-- Extracted text --

A Steampunk Christmas Tree

Christmas trees lend themselves well to steampunk! After all the Victorians loved celebrating Christmas. Try decorating the tree with a mixture of old-fashioned Victorian elements. For example cameos, watch parts, gears, rusted springs, snowflakes made out of bent copper wire, well-dried gingerbread with hard icing details, tassles, scrolls of old sheet music or old keys hung using thin velvet ribbon rather than wire hangers. Consider using ribbon, lace, twine or thin copper colored chain as garland, or even go back to the very basics and make a paper chain or popcorn and cranberries strung on a string! Add color with bits of holly, or scent by tying little bunches of cinnamon bark with ribbon to the tree.

To give a tree a more mad scientist feel, use larger lights or put candles in test tubes and beakers.  It’s easy to decorate a traditional tree with a mixture of old-fashioned Victorian ornaments such as candles and steampunk accessories – bunches of keys, watch parts etc. For a mad scientist look, stick the candles in test tubes and beakers and use clear glass ornaments or even small glass canning jars filled with various objects (silk flowers, artificial insects) for a more “naturalist” appearance as if you are keeping the little things for observation.

If you really want the more industrial steampunk look, go ahead and paint an artificial tree copper or gold, or construct one out of copper piping, using dials and gauges for ornaments and threading wire through the pipes so you can still light it up.

And of course you can always choose steampunk ornaments for additional flair.

-- Short exercise A --
Translate this sentence from the steampunk Christmas tree text into Spanish: "Add color with bits of holly, or scent by tying little bunches of cinnamon bark with ribbon to the tree."
-- Short exercise B --
From the steampunk Christmas tree text, write out everything from "To give a tree" down to "things for observation.", word for word.
-- Short exercise C --
Take the steampunk Christmas tree text further, picking up after its final sentence and keeping to its tone.

[Entries on target coordinates]
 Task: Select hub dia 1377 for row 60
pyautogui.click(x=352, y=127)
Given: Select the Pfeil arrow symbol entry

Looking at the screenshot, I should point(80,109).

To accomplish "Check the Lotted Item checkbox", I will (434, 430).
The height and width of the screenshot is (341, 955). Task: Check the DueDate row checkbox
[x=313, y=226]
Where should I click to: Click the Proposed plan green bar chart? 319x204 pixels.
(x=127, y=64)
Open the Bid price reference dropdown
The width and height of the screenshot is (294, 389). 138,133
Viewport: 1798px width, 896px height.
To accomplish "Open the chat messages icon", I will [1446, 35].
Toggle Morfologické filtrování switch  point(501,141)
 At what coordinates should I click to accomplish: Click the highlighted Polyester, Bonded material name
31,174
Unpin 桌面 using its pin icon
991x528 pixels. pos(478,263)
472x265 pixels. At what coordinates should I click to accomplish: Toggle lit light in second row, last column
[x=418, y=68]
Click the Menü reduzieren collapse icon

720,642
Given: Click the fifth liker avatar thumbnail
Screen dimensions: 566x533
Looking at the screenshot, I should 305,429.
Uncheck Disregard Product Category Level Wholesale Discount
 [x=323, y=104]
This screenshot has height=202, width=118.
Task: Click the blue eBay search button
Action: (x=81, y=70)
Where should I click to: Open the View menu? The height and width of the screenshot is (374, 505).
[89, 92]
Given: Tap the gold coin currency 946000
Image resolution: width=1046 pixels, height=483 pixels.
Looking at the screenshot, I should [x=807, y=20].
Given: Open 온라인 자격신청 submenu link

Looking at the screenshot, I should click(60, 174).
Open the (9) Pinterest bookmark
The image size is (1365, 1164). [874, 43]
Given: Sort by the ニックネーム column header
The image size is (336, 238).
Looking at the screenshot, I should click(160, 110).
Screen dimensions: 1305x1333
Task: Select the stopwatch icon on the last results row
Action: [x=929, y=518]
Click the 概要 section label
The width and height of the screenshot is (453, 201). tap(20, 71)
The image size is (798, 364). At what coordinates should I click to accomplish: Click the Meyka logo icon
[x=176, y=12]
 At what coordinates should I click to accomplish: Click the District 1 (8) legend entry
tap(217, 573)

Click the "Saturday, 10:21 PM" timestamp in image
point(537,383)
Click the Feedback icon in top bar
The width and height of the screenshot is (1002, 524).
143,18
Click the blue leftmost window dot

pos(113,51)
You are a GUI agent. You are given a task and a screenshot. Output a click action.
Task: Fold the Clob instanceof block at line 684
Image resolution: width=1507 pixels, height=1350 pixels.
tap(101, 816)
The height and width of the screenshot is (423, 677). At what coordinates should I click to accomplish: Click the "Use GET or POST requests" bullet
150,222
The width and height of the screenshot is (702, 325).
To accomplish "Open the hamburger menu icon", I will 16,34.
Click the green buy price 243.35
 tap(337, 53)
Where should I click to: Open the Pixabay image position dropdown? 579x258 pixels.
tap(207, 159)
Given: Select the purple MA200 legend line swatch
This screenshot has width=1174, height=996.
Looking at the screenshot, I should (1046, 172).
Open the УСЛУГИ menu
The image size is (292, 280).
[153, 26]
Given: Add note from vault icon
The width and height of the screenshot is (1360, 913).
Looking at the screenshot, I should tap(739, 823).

-- Expected answer A --
Añade color con trocitos de acebo, o aroma atando al árbol pequeños manojos de corteza de canela con una cinta.

-- Expected answer B --
To give a tree a more mad scientist feel, use larger lights or put candles in test tubes and beakers.  It’s easy to decorate a traditional tree with a mixture of old-fashioned Victorian ornaments such as candles and steampunk accessories – bunches of keys, watch parts etc. For a mad scientist look, stick the candles in test tubes and beakers and use clear glass ornaments or even small glass canning jars filled with various objects (silk flowers, artificial insects) for a more “naturalist” appearance as if you are keeping the little things for observation.

-- Expected answer C --
Bring out the Victorian Naturalist Christmas Display

It was incredibly common to have displays of items from ones experiments and travels housed beneath domes of glass or inside a glass-in shadowbox. For Christmas, consider making a Victorian Naturalist Display of your own featuring anything from the silly to the sublime. Create a display from things such as holly, bits of fir boughs. An artificial cardinal or other song bird. A string of pearls, a Christmas cookie, or gingerbread man. A lump of coal from Santa for bad little boys, a feather from a Christmas angel, or even a reindeer antler.

Create a Steampunk Advent Calendar

One of the things children love best (and really, aren’t adults just big children at Christmas?) is an Advent Calendar. Create a steampunk version for you and your family. There’s lots of options. Create little felt pouches with a number on each pouch (1 to 24), string them along a bit of twine and tie ribbon or red and white gingham bows in between and, then put a treat in each pouch and string it along a banister, mantle or wall. If you’re looking for a more mad science approach, arrange a series of 24 glass containers (jars, beakers, vials) on a surface such as a mantelpiece, or bookshelf and tuck a treat inside each (such as a small hard candy, peppermint, or individually wrapped chocolate – I personally love the Giradelli chocolates for this.) Use fir boughs, Christmas ornaments, gears, watches, small bird cages, chains, etc. to decorate around the glasses. You can either hang a label on each container with the numbers or get those brass house numbers at a hardware store and prop them up or hand them on the containers.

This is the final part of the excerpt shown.